• Selected extract:
[Start of section]

Novices aren’t the only ones who gain to benefit from having other people peer over their shoulder. As the expert, you get to really gain something somewhat difficult to put a value on.
Pride.
Honestly, I don’t know of any better feeling than having someone else tell me “thanks for the help.” Not that programmers need help with our egos, but man it’s an ego rush.
Don’t carry a gavel
Notice, in all of the review examples I provided above, not once did I act as judge/jury/executioner (and nobody else in my organization did either). Best practices work better curated, not demanded.
When the whole team has a stake in the culture of the team, everyone is more protective of the team dynamic and gets more productivity out of interrelationships. Once again, I’m going to point at Team Geek: A Software Developer's Guide to Working Well with Others for doing a better job explaining this than I ever could.
Don’t Be The Big Bad Wolf
Hopefully you know the story of the Big Bad Wolf and The Three Little Pigs. You know, wolf, pigs, three houses. Two houses huffed and puffed down. Third house made of bricks. Wolf gets his butt burned because he decides to try sneaking down the chimney.
The main point I want to make is that I’ve known a Big Bad Wolf (actually, more than one) in my professional career. These people bully other programmers by belittling, making fun, and otherwise putting down their work.
Instead of offering constructive suggestions about how to improve, they tend to be more like Dr. Cox in Scrubs. “Wrong, wrong, wrong, wrong.”
Granted, Scrubs is comedy and not real life. But, as a reflection of real life, it also offers us a reflection of how bullies behave in our world.

[End of section]

• Problem A:
Rewrite the part of the code review essay starting with "Don’t Be The" and going on through "in our world.", putting "the show" in place of "Scrubs" wherever it appears.
• Problem B:
Please continue the code review essay from its final sentence, in the same voice.
The material after this point is separate from the code review essay.

[Pixel coordinate grounding data]
[Start of section]

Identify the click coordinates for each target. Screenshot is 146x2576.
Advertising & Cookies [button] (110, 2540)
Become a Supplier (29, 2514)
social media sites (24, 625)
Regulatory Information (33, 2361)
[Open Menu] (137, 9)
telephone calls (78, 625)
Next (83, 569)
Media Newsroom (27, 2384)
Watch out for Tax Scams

[End of section]

• Exercise answer A:
Don’t Be The Big Bad Wolf
Hopefully you know the story of the Big Bad Wolf and The Three Little Pigs. You know, wolf, pigs, three houses. Two houses huffed and puffed down. Third house made of bricks. Wolf gets his butt burned because he decides to try sneaking down the chimney.
The main point I want to make is that I’ve known a Big Bad Wolf (actually, more than one) in my professional career. These people bully other programmers by belittling, making fun, and otherwise putting down their work.
Instead of offering constructive suggestions about how to improve, they tend to be more like Dr. Cox in the show. “Wrong, wrong, wrong, wrong.”
Granted, the show is comedy and not real life. But, as a reflection of real life, it also offers us a reflection of how bullies behave in our world.

• Exercise answer B:
Eventually the ego will put your butt in the fire
Here’s the fun thing about being bullied. If you stand up for yourself and don’t let the wolf win, you’ll be in a position where you instead built a house out of bricks. Then when the wolf tries to come in, instead he’ll get burned in your fireplace.
OK, so the metaphor is kind of dead and lame at this point, but the main idea is that bullies eventually get their comeuppance. They’ll smart off to the wrong senior engineer. Or they’ll smart off to the wrong junior engineer. Trust me, I’ve seen it happen. When this smarting off happens, either they’ll get fired or severely reprimanded by senior management.
Also, in general these people get ostracized by their peers. They can’t find other people to help them make their code better, so in the end they have to work twice as hard to keep up with everyone else who has a solid peer group. Big Bad Wolves tend to be very lonely, and also tend not to stick around for long.
Dialogue
The biggest take away, more than anything else, is dialogue. Starting a dialogue, no matter what tool, is the best way to make a novice into an expert. It’s also the best way to make an expert better understand the material they’re covering.
Experts learn how to connect with new people, and in the process move the entire team to a higher standard. Novices learn how to comply with a higher standard. And, as cliche as it may sound, the rising standard of quality breeds an atmosphere of respect and bonding over shared personal investment in each other's work.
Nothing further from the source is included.